Consumer Goods business leaders have evolved beyond the hype of Big Data and have acknowledged that the true value of data lies in making insights actionable. That value increases exponentially as companies move through the analytics maturity curve, progressing from Descriptive to Predictive to Prescriptive Analytics, ultimately incorporating Artificial Intelligence (AI). While Descriptive, Predictive, and Prescriptive Analytics are already well-defined (see here and here), AI is still viewed as futuristic and very aspirational by many.

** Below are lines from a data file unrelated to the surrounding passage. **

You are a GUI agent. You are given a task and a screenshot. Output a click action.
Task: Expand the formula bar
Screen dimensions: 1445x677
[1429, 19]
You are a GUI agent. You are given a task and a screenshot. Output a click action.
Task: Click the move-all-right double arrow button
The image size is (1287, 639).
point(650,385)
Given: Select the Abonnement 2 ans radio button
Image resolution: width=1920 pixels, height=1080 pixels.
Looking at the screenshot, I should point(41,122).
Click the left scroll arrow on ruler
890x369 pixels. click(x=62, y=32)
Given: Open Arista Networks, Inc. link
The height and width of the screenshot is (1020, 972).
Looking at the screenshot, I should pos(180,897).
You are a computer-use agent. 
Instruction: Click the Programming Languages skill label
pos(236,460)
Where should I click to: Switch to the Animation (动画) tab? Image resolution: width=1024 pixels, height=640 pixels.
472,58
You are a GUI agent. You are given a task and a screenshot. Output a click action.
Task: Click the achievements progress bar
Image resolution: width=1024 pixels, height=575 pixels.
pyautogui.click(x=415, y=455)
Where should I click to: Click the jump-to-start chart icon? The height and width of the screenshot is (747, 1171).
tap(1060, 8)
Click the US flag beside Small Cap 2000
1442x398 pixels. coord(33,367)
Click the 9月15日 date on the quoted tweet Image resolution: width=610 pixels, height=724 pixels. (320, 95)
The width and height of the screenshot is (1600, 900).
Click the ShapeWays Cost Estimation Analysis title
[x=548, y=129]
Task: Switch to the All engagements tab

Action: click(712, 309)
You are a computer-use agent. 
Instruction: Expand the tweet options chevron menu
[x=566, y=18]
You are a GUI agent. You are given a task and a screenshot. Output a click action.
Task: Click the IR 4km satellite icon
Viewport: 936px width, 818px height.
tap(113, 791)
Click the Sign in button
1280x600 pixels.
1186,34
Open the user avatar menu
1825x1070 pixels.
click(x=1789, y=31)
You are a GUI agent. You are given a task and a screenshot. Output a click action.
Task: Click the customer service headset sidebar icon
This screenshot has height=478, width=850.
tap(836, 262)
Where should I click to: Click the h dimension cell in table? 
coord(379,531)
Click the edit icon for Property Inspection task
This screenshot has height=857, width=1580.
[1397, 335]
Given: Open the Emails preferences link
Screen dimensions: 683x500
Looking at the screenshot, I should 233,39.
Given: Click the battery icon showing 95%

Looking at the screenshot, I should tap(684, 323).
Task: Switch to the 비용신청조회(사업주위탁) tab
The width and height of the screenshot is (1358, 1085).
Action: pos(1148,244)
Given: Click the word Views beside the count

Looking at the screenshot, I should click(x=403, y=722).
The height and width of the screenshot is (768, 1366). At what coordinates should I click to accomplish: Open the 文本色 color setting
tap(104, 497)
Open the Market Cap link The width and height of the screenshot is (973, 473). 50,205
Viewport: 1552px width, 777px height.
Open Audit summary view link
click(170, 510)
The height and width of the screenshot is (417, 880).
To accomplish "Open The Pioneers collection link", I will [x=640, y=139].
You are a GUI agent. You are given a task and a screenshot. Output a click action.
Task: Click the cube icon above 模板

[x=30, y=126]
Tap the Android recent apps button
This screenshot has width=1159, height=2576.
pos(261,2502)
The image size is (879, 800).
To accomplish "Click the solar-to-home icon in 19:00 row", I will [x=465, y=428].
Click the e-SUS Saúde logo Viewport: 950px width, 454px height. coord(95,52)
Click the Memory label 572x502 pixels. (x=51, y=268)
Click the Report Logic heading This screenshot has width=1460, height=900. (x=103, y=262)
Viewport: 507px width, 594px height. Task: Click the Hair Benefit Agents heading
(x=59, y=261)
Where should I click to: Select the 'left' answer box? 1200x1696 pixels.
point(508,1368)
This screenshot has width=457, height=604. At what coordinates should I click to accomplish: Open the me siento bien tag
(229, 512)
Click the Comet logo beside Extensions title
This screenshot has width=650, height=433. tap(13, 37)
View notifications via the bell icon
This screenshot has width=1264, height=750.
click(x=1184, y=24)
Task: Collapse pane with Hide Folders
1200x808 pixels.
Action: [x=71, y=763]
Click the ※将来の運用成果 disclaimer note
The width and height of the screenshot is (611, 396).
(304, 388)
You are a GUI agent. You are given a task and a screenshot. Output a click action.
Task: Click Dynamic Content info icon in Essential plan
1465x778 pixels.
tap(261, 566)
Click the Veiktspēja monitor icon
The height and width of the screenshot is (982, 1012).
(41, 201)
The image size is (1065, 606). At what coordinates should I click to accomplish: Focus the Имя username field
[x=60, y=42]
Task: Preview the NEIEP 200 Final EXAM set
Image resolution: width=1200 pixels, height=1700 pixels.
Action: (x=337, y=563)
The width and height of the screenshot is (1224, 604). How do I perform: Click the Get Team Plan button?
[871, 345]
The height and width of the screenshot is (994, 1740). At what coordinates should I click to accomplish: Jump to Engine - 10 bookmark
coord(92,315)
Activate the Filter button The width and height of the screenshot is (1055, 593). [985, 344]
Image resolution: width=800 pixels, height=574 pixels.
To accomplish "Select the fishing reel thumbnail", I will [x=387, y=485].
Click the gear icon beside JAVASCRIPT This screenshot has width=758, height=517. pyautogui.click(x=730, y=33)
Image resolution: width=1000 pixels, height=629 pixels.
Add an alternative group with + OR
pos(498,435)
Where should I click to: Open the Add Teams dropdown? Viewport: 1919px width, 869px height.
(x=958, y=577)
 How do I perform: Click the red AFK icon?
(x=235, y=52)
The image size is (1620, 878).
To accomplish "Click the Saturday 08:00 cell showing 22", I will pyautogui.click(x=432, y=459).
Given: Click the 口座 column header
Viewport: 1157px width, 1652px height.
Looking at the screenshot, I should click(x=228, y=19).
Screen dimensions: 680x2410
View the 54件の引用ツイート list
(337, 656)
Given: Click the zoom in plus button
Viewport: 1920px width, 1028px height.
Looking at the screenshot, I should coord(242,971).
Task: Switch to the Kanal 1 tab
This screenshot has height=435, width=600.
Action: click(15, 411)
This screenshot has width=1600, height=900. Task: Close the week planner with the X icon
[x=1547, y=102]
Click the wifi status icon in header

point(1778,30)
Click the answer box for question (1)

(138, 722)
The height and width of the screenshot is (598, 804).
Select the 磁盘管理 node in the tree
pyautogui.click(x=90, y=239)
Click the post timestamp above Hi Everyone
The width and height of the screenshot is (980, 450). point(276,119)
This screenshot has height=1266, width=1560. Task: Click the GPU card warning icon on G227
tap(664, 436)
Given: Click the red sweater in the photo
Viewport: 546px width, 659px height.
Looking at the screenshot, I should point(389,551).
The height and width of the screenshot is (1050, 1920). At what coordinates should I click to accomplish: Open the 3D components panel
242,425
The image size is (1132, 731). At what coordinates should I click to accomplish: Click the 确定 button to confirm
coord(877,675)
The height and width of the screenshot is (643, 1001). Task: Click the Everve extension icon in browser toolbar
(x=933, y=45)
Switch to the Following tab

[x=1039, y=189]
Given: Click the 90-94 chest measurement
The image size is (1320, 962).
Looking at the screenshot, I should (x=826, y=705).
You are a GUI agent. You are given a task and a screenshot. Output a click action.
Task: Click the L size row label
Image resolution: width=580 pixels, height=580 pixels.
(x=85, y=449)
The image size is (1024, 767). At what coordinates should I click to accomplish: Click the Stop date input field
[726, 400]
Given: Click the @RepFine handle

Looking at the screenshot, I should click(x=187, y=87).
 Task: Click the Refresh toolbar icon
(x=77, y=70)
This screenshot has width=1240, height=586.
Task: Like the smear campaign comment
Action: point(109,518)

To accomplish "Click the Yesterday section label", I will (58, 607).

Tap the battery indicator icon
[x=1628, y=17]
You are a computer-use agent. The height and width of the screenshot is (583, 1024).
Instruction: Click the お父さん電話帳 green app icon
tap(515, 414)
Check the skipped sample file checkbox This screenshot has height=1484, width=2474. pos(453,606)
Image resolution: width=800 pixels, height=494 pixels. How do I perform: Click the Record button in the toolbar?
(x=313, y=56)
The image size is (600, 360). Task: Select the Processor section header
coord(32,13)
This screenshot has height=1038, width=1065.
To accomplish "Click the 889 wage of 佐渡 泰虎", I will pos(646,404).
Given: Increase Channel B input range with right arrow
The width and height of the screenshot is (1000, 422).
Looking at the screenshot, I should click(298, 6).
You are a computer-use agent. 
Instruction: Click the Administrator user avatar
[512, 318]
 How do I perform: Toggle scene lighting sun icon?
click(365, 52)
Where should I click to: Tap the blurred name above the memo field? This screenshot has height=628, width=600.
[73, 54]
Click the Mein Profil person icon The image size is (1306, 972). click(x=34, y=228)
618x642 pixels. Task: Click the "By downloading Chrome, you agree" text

But there are Fortune 500 companies out there today who are reaping the benefits of AI by pushing the envelope on prescriptive analytics. If descriptive analytics tells us what already happened and predictive analytics tells us what will happen, prescriptive analytics provides the decision-maker with options for what we should do based on sophisticated models. AI takes this a step further by allowing the business to control the situation and take action and change the predicted outcome.
Let’s take an example using the replenishment of summer items like pool chemicals, bug repellent and beach towels. These are products that are highly seasonal, highly promoted, have a limited sales window, and retailers don’t want excess inventory at the end of the season. Descriptive analytics would simply tell us what sold last year and how much inventory was left over. Predictive solutions will help us figure out where out-of-stocks will occur and what future sales will be. Prescriptive analytics will then give us options for avoiding out of stock situations and eliminating surplus inventory. But by incorporating AI with prescriptive modeling tools, we can insert a level of control over the retailer’s supply chain by incorporating additional learnings like actual logistics data, current temperatures, local activities, and social media sentiment.
AI takes these inputs, combines them with product performance data from similar situations, adds in insights regarding promotions and new product introductions, and helps executives make decisions by analyzing all the repercussions of each action down the line. Shipments are delivered on-time-in-full despite logistics complications, so products are on the shelf as the demand hits. Sell-through is accurately calculated despite unseasonable temperature fluctuations because weather data was incorporated into the model. This year, that meant pool chemicals were still needed in late September in the Northeast! Thus, AI lets businesses control their own destiny by reacting to events that haven’t occurred yet and it’s that control piece that differentiates leaders from laggards.
Retail analytics vendor TR3 is providing exactly this kind of solution for Fortune 500 consumer packaged goods companies who are leveraging AI to boost profits. Millions of decisions and data points including inventory, sales, forecasts, demographics, weather, geography, supplier network, promotions, etc. are being quickly analyzed and the TR3 replenishment engine uses AI to evaluate the ripple effect of every decision so that suppliers can maximize store sales using limited inventory. Before AI, customers were driving in the rear view mirror, repeating prior plans and ultimately prior mistakes. Today, TR3’s customers are taking advantage of what was previously an overwhelming amount of data and have become preferred suppliers to the world’s largest retailers.
The results are impressive:
- 8% sales increase because inventory is on the right shelf at the right time
- 6% reduction in transportation costs from avoided rushed shipments and LTL orders
- 11% reduction in waste at the end of the season from outdated inventory or mark-downs to move product
Bottom line? Don’t wait to enjoy the benefits of AI. Analytics leaders in the CG industry are leveraging existing technology like TR3 to control supply chains and optimize replenishment.